Posts tagged ‘nyc’

2011/11/17

Thursday, November 17, 2011

Okay, so, random update! I’m on vacation this week, which has been very nice and restful. Some small (well, variable-sized) voice is telling me that I ought to be actually doing special vacation-things during it, but mostly I haven’t been.

I did go and get a massage at the Club, which was pricey but lovely (all that oxytocin!); tomorrow the plan (slightly tentative, but a plan) is to go down into The Big City, maybe see Steve (who yeah hasn’t updated for awhile), maybe go to Poet’s House, which is for no particular reason my current NYC Heart’s Desire (having finally accomplished my original one the other year, and my second one more recently (did I really not write about that anywhere? seems implausible)), maybe just sort of bop around insouciantly (WordPress thinks that is not a word, more fool it).

I didn’t go today because (A) it is Cold and Grey out, and (B) the city is all busy being occupied, and while I do support the protestors in spirit, I don’t seem to be prepared to either occupy along with them, or route around them, in person (and why not, another variable-volume voice inquires, why not?).

Supplied data =>

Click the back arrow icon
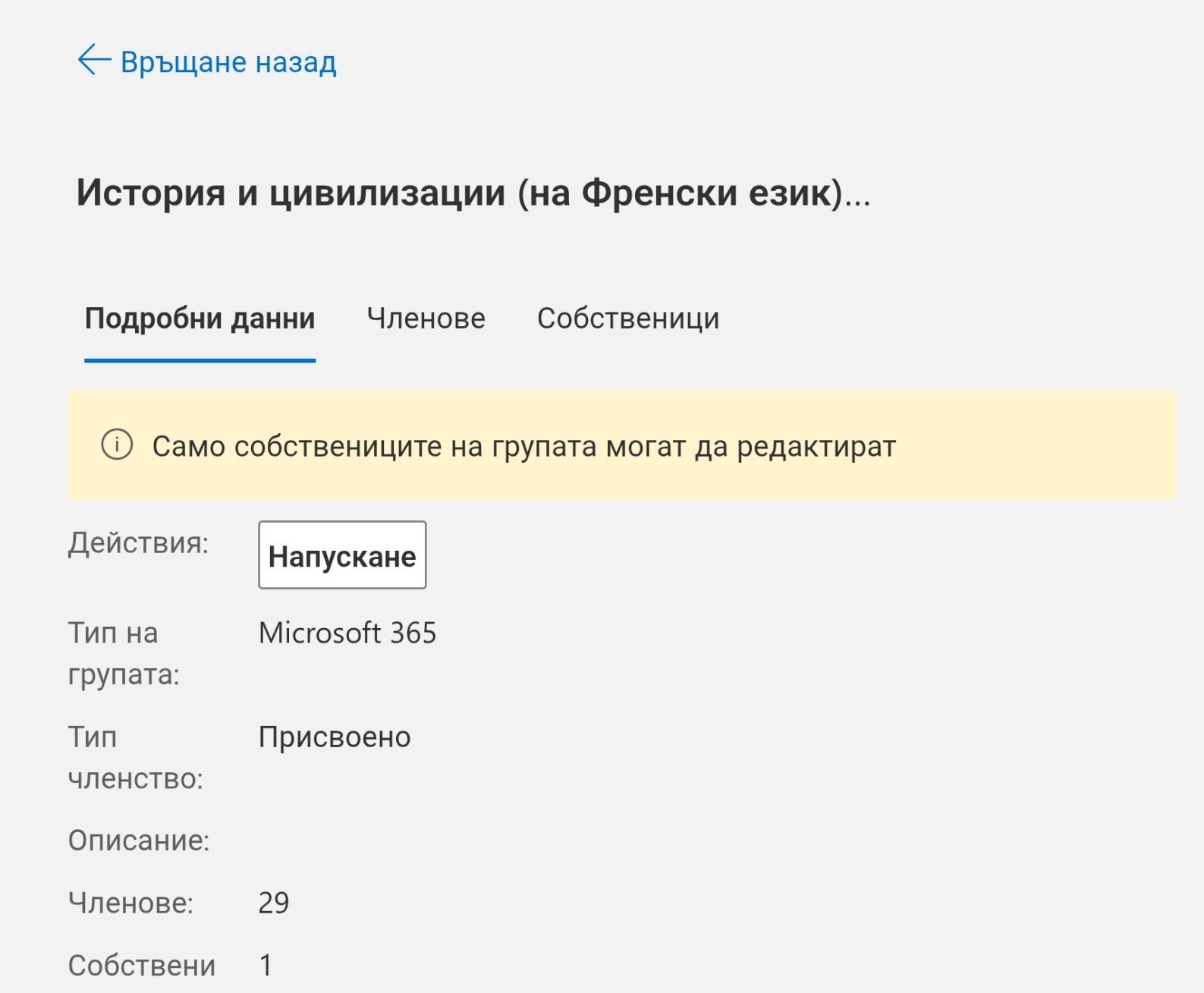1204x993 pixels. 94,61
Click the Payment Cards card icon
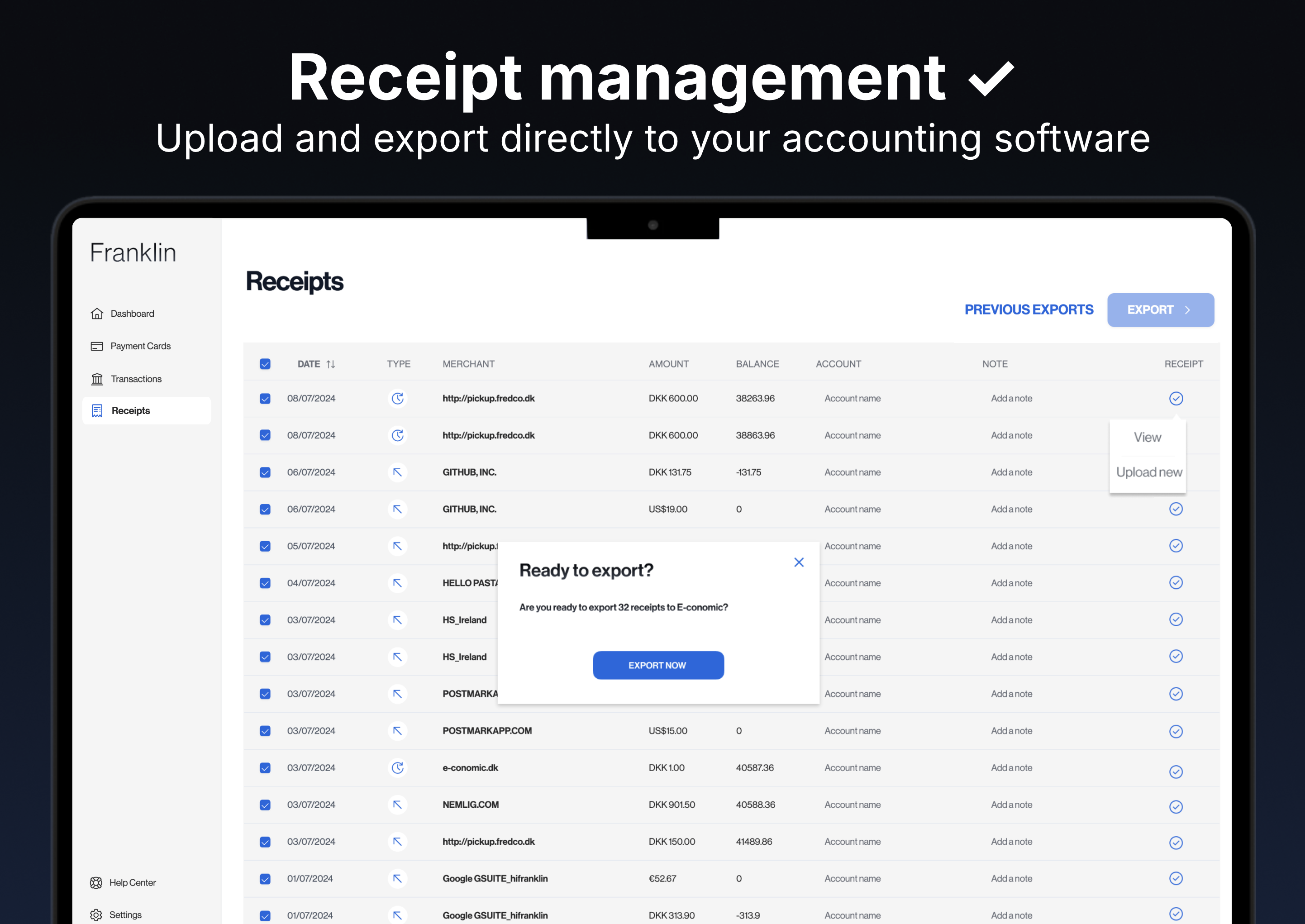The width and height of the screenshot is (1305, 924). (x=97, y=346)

Challenges =>
- A) List every activity in the vacation blog post that the writer introduces with the word "maybe" as a possibility for tomorrow's trip.
- B) Answer these questions on the vacation blog post, one line each:
(i) What did the writer get at the Club?
(ii) Which place is named as the writer's current NYC Heart's Desire?
(iii) What are the two reasons, labeled (A) and (B), for not going into the city today?
- C) Resume the vacation blog post from its final sentence and keep writing in the same voice.

Expected answers =>
- A)
- See Steve
- Go to Poet's House
- Bop around insouciantly

- B)
(i) A massage.
(ii) Poet's House.
(iii) (A) It is Cold and Grey out; (B) the city is busy being occupied.

- C)
I have made basically zero more progress on the novel, which is somewhat surprising. I figured a week’s vacation (which means nine days all told) would be the obvious time to write an’ write an’ write, but it hasn’t worked out that way. I am not into forcing myself to do stuff while on vacation. :) I’ve tried a few times, but the Story So Far is apparently not something that I see alot of inspiring possibilities in.

(It is funny how Word Mavens and spellcheckers insist that “alot” is not a valid word, and everyone should write “a lot”. I am not quite descriptivist to think that anything where you have to keep telling people that they’re doing it wrong is probably therefore correct (I am a hard-liner on apostrophe-use, for instance), but eventually one does have to cede the field, especially on things that I like to use.)

I seem to be entirely bored with World of Warcraft (and apparently I’m not the only one); it’s amusing to see that in a break with some previous practice WoW is apparently getting playable Pandas in the next expansion. We’ll see if that lures me back; I dunno.

I’m sort of plateaued on Glitch at the moment also; I’ve done a bit of everything, I’ve run around everywhere; there are a bunch of more badges and trophies that I could get but… For now I’ve released my piggies, and I’m just poking my head in now and then.

For unknown reasons I’ve started playing Illyriad, which is one of those sort of multi-player online versions of Civilization, where you build tanneries and upgrade barracks and chop wood and send scouts and armies around and stuff. This is I think me here, but we’ll see how long I remain actually interested.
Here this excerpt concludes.